» ACTION ITEM:
Answer these questions from the article on English sparkling wine:
(a) How many bottles of sparkling and still wine did the 2018 vintage yield?
(b) By about how much were sales through UK supermarkets up, according to Thorpe?
(c) What did English wine and fizz sales total in 2020?

» TEXT PROVIDED:

╭──

Pre-Covid, commentators were predicting an oversupply of English sparkling wine, but now it’s thought that producers may run out of fizz in 2022.

Last year’s harvest is estimated to have produced 9 million bottles – a similar total to 2020 – but potentially lower than levels of demand, which could surpass 10m bottles in 2022. Picture credit: Nyetimber

Speaking to db back in November 2019 – just months before the pandemic struck the UK – one prominent English wine producer predicted “a lot of casualties” in the sector as he forecasted a production excess within five years.

Observing a collection of new entrants with big volume production plans in the English wine industry, Richard Balfour-Lynn of Kent’s Hush Heath Estate told db, “If we carry on the way we are in England, then we will have a massive oversupply”.

His fears were based on an unusually large (and high-quality) 2018 vintage, which had yielded the equivalent of 13 million bottles of sparkling and still wine, at a time when sales for the previous year were somewhere between 3-4m bottles.

But today, the situation seems to be reversing. In an email exchange last month with Wines of Great Britain (WineGB) CEO, Simon Thorpe MW, he noted that “various pieces of feedback” suggest “a big year for sales in 2021, even compared to the 30% growth in 2020.”

Among these sources of sales are those through UK supermarkets, which Thorpe said were up “circa 50%”, which comes in addition to “the direct to consumer channel”, which “looks to have continued its sharp rise in 2021 with vineyards reporting extremely high visitor numbers and online sales.”

With 2020 English wine and fizz sales totalling 7.1m bottles, should the market grow as much as 50% in the past year, then it’s possible sales will surpass the 10m mark, meaning that the UK industry could be producing less than is being consumed.

Such a thought is based on annual production in the last four years (2018-2021) being roughly 10m bottles, with Thorpe pointing out that the 2021 harvest is estimated to have produced 9m bottles – a similar total to 2020.

Commenting on such supply and demand trends, he said, “It isn’t beyond the realms of possibility for 2021 to produce figures where sales exceeded supply.”

He also recorded growing exports of English fizz, picking out one Nordic nation in particular.

╰──

» RECORD EXCERPTS:
╭──

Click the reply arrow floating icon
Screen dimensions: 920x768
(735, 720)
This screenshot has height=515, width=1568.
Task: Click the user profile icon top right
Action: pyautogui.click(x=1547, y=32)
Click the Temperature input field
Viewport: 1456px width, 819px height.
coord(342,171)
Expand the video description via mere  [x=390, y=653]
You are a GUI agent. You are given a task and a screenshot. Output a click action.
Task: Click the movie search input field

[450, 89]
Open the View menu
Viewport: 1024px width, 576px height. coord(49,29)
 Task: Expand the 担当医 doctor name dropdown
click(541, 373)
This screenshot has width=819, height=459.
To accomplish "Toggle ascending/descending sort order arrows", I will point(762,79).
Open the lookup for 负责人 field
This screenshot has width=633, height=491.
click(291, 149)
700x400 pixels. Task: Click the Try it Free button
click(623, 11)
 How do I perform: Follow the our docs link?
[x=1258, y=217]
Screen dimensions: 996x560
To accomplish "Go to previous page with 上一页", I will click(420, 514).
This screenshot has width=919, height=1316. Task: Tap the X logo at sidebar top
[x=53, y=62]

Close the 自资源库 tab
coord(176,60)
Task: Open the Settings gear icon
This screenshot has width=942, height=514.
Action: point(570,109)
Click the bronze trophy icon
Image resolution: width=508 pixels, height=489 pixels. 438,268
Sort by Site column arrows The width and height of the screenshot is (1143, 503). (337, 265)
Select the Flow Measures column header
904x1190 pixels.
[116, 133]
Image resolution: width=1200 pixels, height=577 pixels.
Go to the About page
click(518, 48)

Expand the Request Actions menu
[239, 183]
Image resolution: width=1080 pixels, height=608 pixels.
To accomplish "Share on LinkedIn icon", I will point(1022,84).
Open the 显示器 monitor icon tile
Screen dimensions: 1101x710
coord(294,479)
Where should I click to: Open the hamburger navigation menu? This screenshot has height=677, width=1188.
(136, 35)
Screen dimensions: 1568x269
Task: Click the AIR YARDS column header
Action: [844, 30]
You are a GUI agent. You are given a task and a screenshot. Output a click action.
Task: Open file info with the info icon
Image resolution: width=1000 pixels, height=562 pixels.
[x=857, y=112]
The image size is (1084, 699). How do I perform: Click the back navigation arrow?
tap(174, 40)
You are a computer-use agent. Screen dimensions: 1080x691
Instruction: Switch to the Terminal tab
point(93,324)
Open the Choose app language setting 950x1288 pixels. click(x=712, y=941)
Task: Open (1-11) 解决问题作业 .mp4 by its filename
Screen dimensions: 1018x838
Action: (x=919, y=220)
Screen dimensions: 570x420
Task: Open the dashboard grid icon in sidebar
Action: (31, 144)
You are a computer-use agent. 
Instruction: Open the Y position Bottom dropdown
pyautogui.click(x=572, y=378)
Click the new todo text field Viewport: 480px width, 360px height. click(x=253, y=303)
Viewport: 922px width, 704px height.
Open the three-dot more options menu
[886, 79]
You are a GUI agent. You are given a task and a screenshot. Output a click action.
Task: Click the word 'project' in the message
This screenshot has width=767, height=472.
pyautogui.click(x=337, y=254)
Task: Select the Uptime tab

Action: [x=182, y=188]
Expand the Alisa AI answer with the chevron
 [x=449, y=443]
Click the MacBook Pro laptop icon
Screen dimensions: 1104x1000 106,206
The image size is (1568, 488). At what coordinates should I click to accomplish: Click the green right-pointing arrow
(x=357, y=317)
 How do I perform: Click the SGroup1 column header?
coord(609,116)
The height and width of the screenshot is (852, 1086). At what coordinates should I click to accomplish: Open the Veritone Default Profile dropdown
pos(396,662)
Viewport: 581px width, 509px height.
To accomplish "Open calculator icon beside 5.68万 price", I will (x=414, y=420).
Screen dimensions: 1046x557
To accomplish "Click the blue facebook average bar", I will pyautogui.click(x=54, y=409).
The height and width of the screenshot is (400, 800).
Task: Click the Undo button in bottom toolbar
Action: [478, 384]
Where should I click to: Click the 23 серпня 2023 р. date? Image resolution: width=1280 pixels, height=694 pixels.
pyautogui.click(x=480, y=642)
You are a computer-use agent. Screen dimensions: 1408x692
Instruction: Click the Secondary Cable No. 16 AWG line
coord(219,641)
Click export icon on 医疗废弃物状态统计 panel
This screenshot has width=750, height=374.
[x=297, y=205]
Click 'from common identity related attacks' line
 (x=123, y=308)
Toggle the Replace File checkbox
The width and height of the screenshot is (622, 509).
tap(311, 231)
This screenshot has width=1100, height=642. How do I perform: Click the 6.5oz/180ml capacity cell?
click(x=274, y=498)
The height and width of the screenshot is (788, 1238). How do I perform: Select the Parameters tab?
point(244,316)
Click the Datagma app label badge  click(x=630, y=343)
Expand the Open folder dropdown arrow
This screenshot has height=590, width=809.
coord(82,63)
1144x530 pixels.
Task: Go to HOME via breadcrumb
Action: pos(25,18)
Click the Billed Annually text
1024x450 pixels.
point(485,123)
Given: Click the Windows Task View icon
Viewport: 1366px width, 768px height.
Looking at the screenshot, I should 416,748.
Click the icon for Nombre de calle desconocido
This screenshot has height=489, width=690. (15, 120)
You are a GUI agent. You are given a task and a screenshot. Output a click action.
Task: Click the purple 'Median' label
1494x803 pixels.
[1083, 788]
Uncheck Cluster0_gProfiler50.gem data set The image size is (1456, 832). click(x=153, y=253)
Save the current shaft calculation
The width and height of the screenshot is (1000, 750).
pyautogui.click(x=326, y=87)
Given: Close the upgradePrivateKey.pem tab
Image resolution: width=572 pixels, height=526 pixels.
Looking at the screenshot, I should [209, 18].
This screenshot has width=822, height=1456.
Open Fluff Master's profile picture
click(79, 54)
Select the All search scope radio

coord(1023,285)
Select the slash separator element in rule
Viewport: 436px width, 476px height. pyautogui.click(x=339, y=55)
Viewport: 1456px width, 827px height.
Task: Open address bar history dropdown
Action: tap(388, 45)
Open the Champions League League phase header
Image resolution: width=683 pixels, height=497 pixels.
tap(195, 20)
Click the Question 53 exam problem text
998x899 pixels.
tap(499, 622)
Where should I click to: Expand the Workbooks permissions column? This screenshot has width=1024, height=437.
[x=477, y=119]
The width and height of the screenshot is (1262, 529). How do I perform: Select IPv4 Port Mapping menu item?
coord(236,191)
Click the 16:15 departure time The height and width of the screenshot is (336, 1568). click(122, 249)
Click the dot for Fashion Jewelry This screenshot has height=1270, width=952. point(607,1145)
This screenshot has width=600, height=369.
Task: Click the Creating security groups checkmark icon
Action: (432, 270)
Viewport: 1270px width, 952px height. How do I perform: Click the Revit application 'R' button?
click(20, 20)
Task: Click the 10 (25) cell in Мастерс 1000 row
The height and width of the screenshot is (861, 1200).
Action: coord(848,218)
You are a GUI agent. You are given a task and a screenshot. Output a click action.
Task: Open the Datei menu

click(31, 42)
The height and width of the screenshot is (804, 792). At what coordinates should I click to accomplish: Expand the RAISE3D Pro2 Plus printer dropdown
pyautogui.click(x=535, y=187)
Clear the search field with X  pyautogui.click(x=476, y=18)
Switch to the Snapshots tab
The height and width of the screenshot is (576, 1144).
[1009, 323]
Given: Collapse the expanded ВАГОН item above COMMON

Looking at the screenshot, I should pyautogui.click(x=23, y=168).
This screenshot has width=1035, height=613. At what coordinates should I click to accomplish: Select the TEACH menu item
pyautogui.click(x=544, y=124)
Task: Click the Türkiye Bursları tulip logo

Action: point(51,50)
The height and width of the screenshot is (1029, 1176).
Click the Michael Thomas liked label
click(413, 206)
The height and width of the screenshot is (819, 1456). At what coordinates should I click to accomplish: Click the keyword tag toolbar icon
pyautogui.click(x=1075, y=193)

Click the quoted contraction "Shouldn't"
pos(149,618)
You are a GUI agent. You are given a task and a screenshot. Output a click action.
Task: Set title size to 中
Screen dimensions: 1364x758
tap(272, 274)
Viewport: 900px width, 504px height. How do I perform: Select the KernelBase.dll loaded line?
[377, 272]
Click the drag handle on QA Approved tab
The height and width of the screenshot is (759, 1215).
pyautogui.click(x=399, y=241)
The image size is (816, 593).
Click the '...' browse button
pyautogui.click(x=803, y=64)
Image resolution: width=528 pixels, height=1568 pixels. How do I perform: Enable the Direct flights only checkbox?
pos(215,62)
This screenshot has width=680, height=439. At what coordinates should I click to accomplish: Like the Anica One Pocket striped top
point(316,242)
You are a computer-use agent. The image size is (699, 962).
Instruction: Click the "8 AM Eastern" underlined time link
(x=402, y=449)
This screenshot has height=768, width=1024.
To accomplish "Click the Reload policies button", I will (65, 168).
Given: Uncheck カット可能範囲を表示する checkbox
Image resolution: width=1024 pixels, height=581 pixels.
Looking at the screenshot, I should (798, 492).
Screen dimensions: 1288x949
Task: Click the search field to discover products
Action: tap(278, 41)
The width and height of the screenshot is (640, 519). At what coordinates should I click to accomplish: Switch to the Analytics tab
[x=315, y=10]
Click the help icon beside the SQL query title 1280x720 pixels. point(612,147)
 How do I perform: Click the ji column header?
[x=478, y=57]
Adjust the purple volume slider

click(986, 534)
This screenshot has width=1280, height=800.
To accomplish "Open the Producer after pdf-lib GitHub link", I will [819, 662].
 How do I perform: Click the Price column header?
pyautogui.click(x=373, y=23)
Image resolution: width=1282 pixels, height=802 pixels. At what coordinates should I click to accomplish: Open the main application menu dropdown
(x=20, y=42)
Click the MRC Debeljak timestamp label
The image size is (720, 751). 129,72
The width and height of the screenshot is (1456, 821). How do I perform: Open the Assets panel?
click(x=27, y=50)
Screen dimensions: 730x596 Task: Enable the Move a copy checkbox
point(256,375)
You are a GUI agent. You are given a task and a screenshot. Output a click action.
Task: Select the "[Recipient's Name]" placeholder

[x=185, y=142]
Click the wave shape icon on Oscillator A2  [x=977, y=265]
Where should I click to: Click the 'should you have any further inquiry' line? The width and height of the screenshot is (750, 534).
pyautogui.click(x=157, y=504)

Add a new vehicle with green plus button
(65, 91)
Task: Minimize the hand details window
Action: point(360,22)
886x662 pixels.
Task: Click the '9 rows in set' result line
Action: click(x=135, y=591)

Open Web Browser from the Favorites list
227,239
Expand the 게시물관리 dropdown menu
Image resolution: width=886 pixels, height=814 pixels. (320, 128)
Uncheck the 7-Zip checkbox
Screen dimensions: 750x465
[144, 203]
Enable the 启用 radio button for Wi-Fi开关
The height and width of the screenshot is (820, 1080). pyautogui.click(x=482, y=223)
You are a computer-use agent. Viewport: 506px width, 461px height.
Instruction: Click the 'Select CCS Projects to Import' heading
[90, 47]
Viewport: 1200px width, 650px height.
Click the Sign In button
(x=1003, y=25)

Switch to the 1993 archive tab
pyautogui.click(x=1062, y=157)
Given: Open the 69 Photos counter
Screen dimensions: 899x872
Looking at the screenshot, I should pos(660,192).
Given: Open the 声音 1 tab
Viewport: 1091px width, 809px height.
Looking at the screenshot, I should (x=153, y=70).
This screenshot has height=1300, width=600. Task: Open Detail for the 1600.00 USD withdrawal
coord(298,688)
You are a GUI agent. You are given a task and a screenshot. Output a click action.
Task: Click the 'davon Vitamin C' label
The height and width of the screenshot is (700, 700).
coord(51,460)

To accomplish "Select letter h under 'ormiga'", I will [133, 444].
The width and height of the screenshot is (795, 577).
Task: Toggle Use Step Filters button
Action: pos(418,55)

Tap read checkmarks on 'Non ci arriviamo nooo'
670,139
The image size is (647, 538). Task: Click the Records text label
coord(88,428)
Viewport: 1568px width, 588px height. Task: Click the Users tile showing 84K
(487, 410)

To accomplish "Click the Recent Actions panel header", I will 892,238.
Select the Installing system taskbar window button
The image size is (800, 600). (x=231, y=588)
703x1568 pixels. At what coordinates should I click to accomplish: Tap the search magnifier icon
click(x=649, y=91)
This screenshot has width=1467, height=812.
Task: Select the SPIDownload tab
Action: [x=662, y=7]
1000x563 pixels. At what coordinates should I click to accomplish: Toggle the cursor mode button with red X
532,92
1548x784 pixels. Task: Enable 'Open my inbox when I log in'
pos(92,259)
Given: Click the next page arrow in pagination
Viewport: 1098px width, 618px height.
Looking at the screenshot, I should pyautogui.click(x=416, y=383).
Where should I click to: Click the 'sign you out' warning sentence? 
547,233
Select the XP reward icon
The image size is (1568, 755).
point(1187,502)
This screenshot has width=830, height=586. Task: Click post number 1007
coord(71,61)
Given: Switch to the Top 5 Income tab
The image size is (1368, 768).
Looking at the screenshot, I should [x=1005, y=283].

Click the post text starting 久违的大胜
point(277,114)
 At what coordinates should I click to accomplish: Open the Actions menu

╰──

» EXERCISE ANSWER:
(a) The equivalent of 13 million bottles.
(b) Circa 50%.
(c) 7.1m bottles.